La France n’a pas encore vraiment intégré qu’elle était une puissance moyenne et qu’elle n’était plus seule au monde. En tant que puissance moyenne, elle ne manque pas pour autant d’atouts. Elle a un bon ancrage multilatéral, que ce soit dans l’ensemble européen ou aux Nations unies. C’est là qu’elle peut continuer à jouer un rôle. Mais il faut rompre avec l’idée simpliste, archaïque et réductrice d’une «famille occidentale» dont elle serait membre. Il faut adopter une politique étrangère réellement mondialisée, qui s’appuie sur le relais des différentes organisations régionales et qui comprenne en outre que les modèles martiaux classiques ne sont plus opérants. Et enfin, il faut construire une véritable politique de l’altérité : reconnaître l’autre ne veut pas dire être d’accord avec lui mais admettre la pluralité pour négocier ensuite les modes de coexistence internationale au lieu de les décréter.

Cela permettrait-il de mieux conjurer les nouvelles menaces ?


Les nouvelles formes de confrontations qui nous attendent fabriquent des guerres à étages, des guerres qui ont certes un terrain de conflit, mais qui ont aussi des capacités à s’étendre par rhizomes partout dans le monde. Ainsi, la guerre en Mésopotamie [Irak et Syrie] est aussi présente par les attentats à Paris, à Molenbeek ou en Seine-Saint-Denis.

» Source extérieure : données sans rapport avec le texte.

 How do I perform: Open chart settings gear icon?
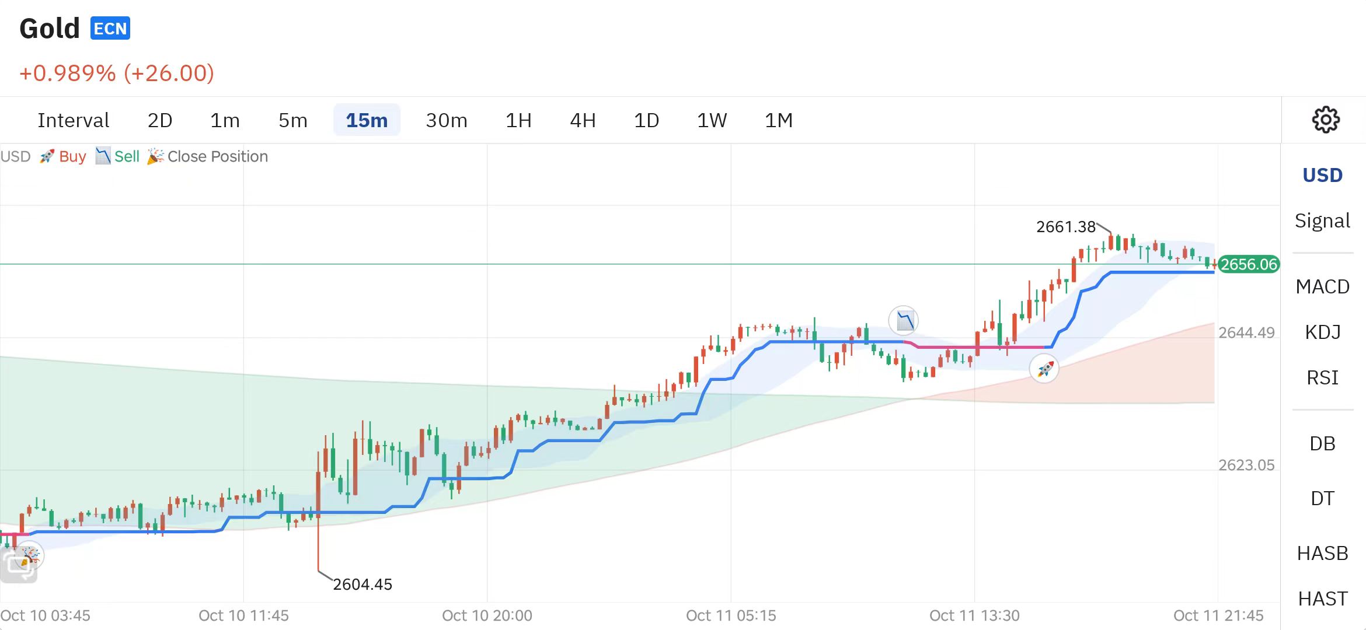tap(1326, 120)
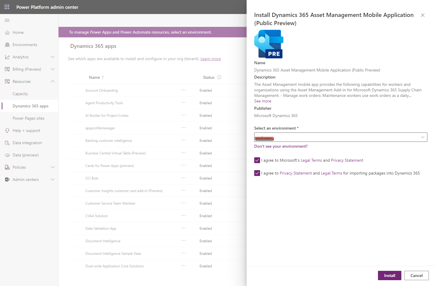Screen dimensions: 435x286
Task: Open the Select an environment dropdown
Action: (x=341, y=137)
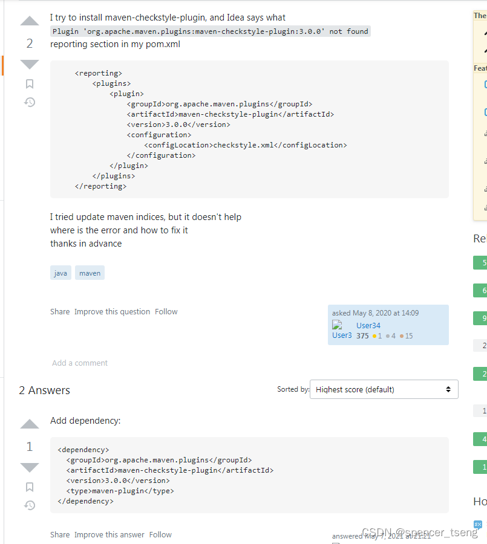Downvote the question using the down arrow
Screen dimensions: 487x544
pos(29,64)
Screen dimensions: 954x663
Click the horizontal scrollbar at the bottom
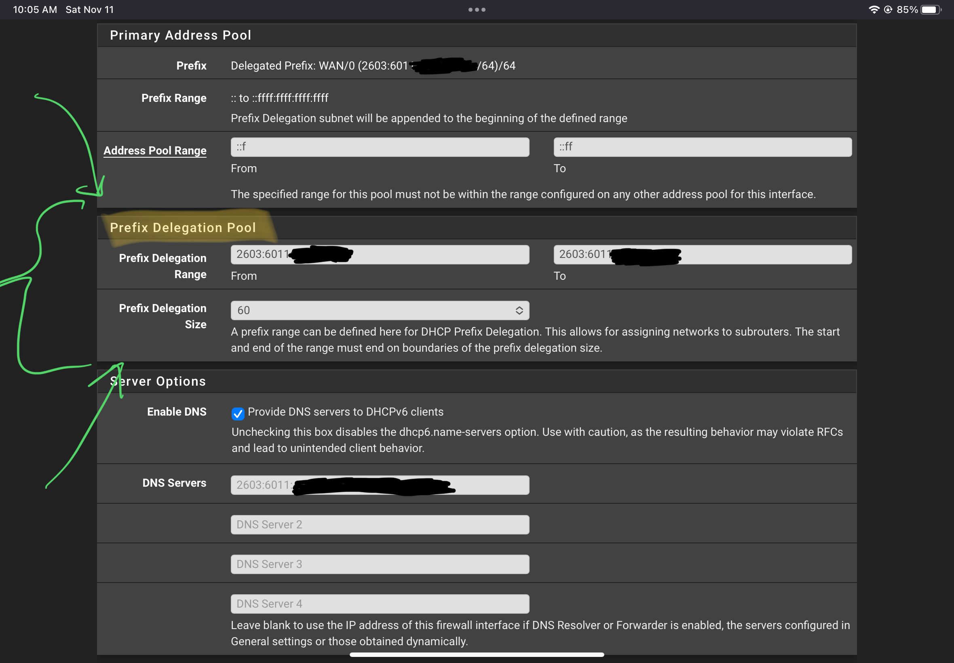point(477,655)
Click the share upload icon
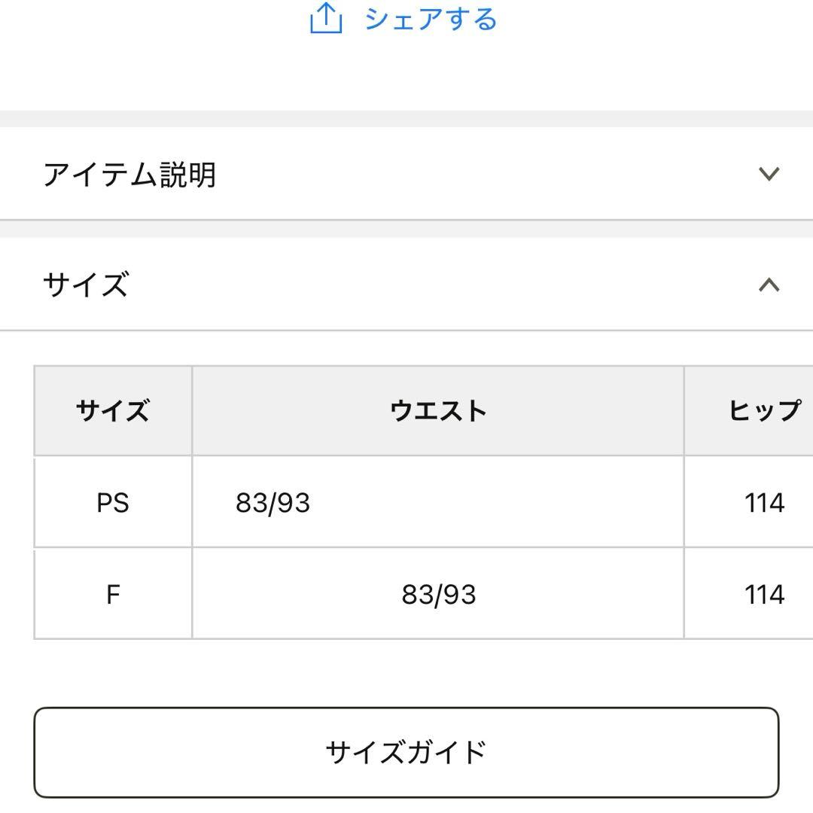This screenshot has height=813, width=813. [327, 17]
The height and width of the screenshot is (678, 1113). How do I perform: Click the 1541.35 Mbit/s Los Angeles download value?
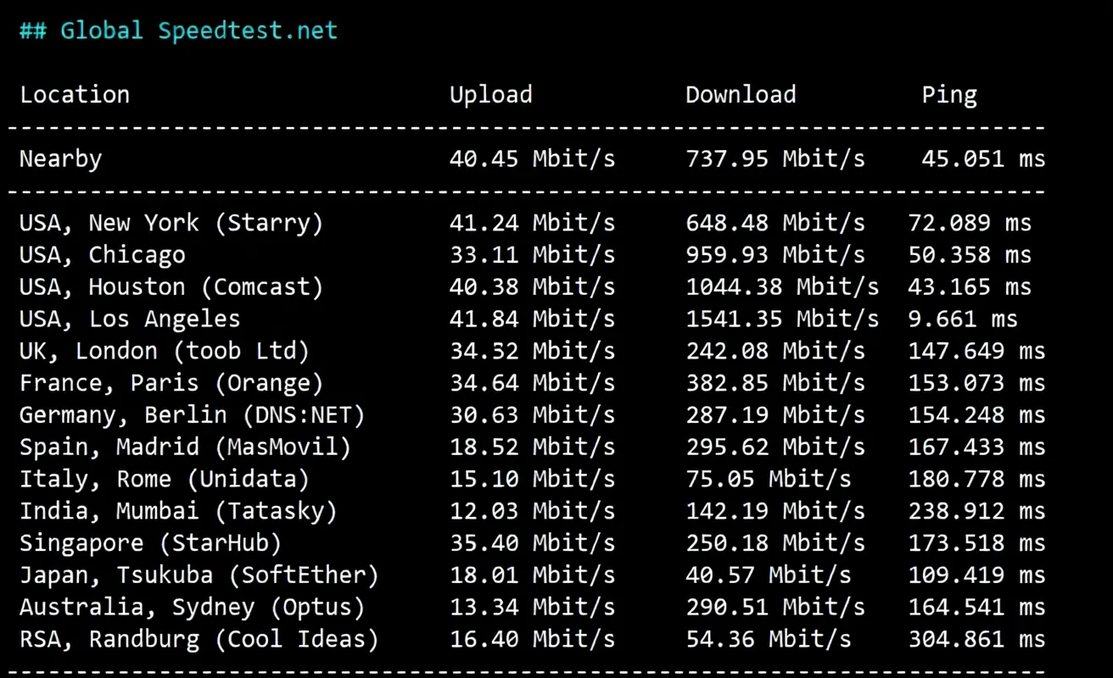point(782,319)
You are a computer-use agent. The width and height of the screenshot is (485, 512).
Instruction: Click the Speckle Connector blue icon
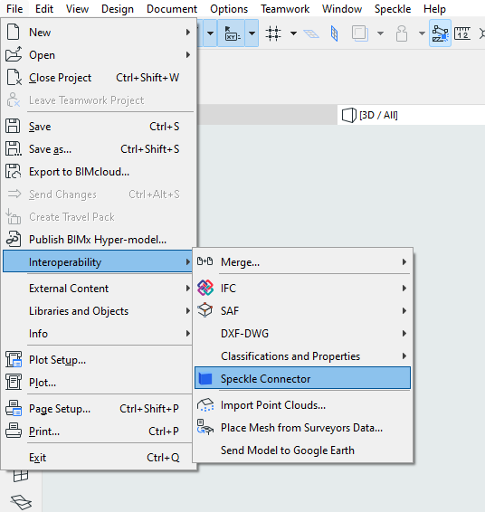[x=205, y=379]
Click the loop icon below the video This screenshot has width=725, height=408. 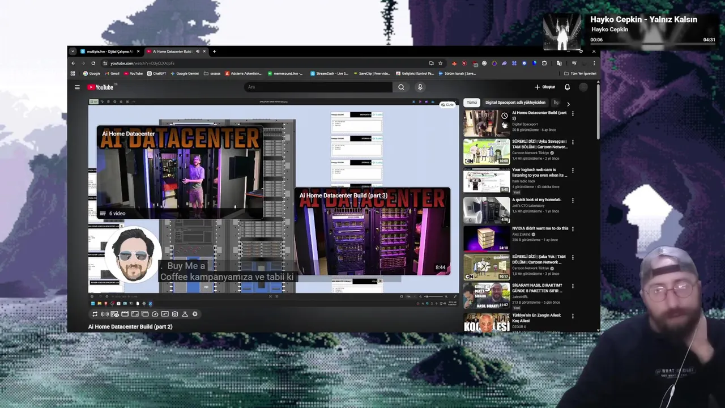[95, 314]
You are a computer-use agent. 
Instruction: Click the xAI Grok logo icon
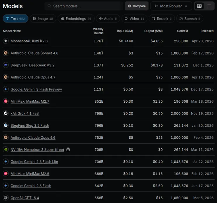tap(5, 113)
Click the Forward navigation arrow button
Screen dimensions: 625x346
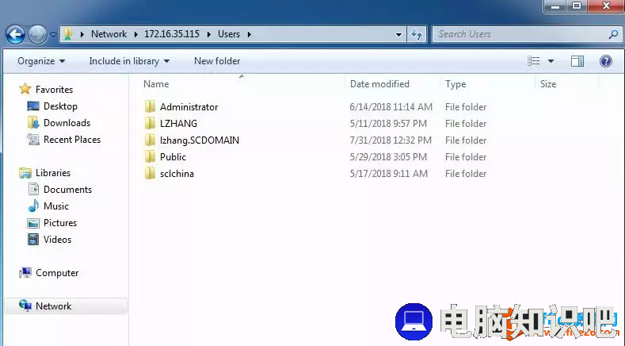[37, 34]
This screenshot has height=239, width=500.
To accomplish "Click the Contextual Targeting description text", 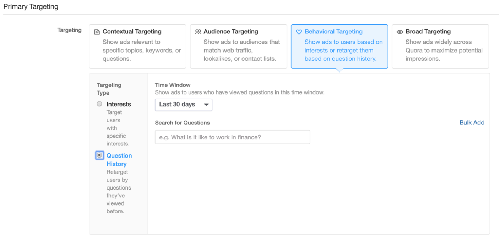I will (x=142, y=50).
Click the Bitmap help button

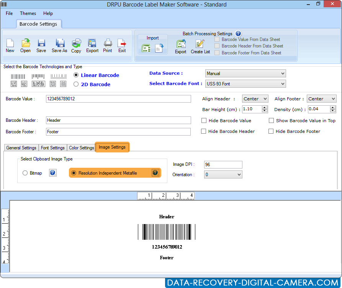(x=52, y=173)
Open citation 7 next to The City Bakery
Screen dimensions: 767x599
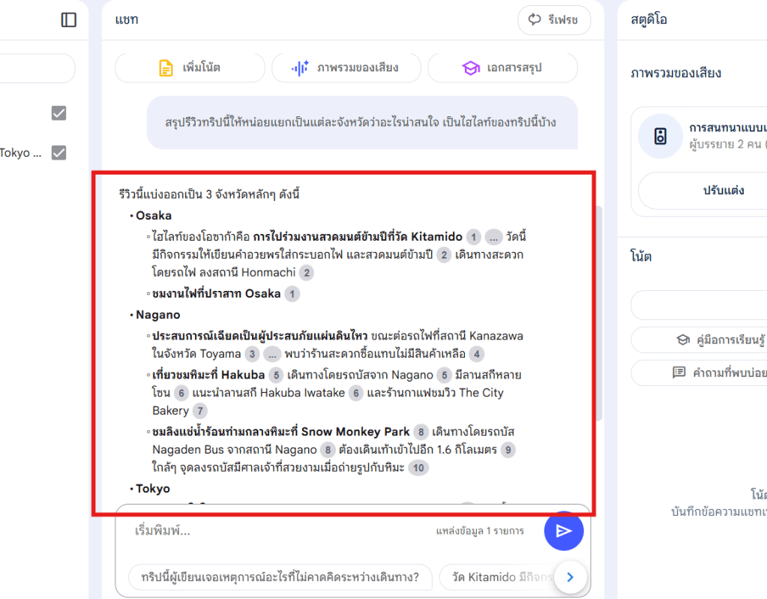199,412
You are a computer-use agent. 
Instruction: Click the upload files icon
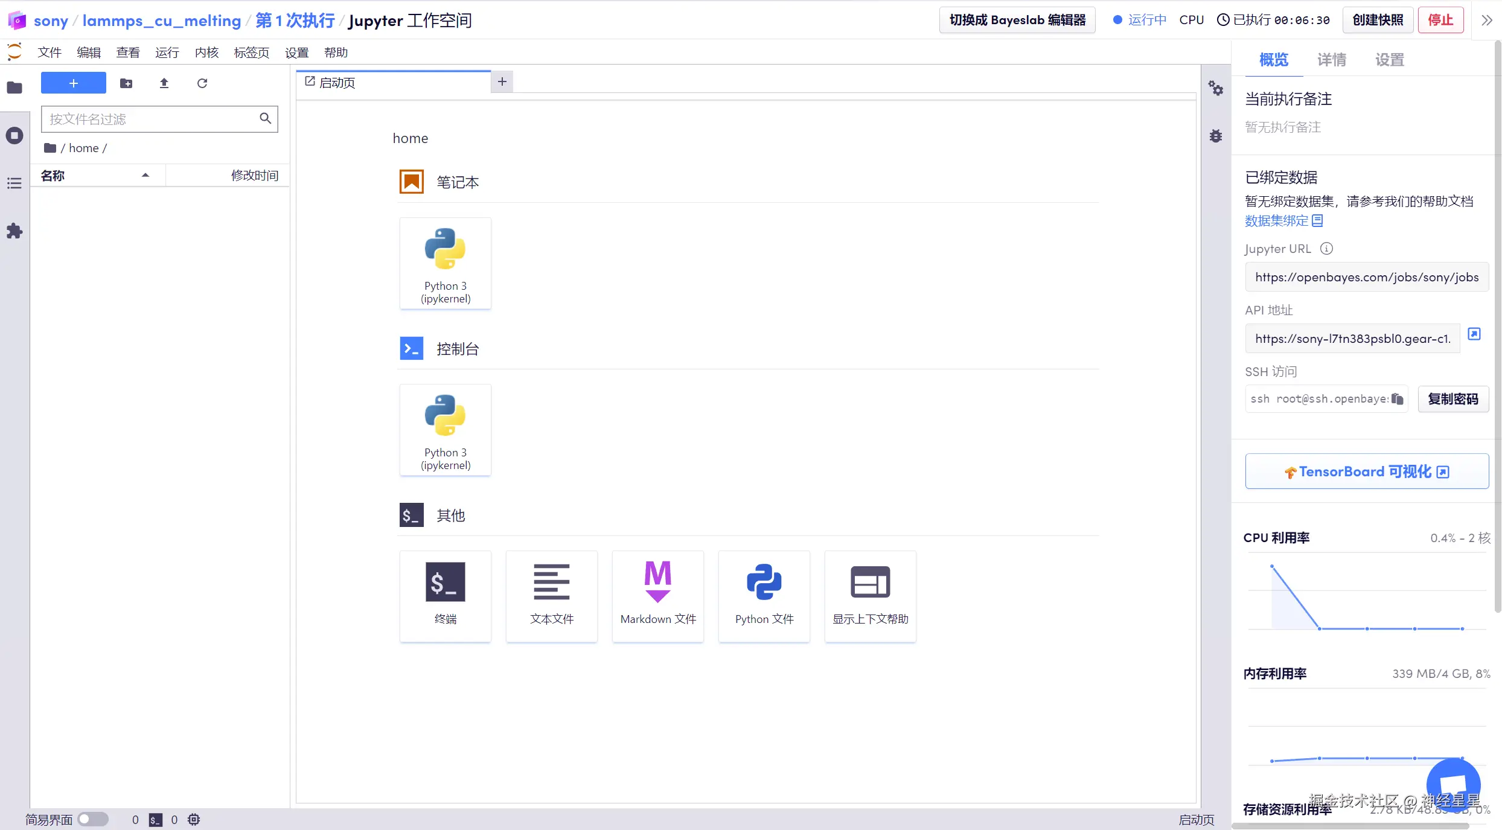[x=164, y=83]
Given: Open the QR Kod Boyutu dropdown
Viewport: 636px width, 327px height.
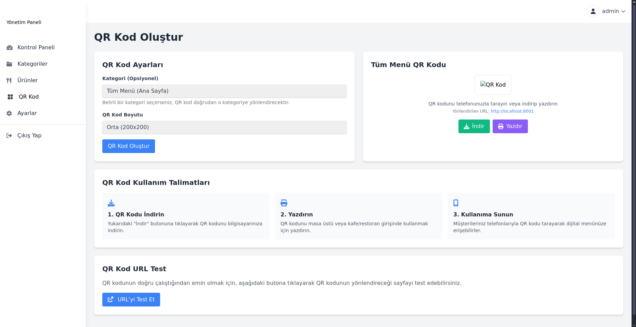Looking at the screenshot, I should (224, 127).
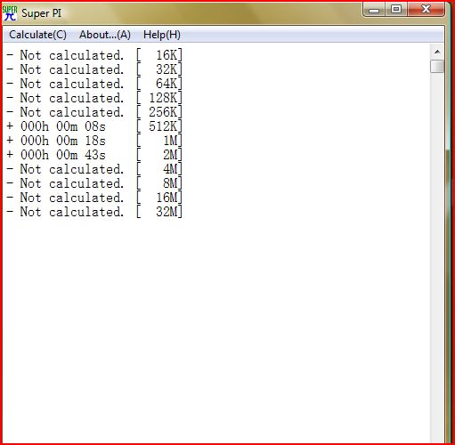455x445 pixels.
Task: Select the 512K result showing 08s
Action: pos(94,126)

Or, notre première réaction au lendemain du 13 Novembre a été d’annoncer des bombardements sur la Syrie : c’est une diplomatie anachronique de champ de bataille. Idem au Mali, où François Hollande a déclaré vouloir «détruire» les terroristes. On ne détruit pas des lambeaux de sociétés. Il y a dans le monde quelque 500 000 enfants soldats. Ce ne sont pas nos ennemis, ce sont des enfants de sociétés qui se délitent. Face auxquels le choix martial est absurde. Le traitement qui s’impose n’est plus militaire, mais social.Réfléchissons donc à un travail de containment et de police internationale plus que d’action militaire internationale.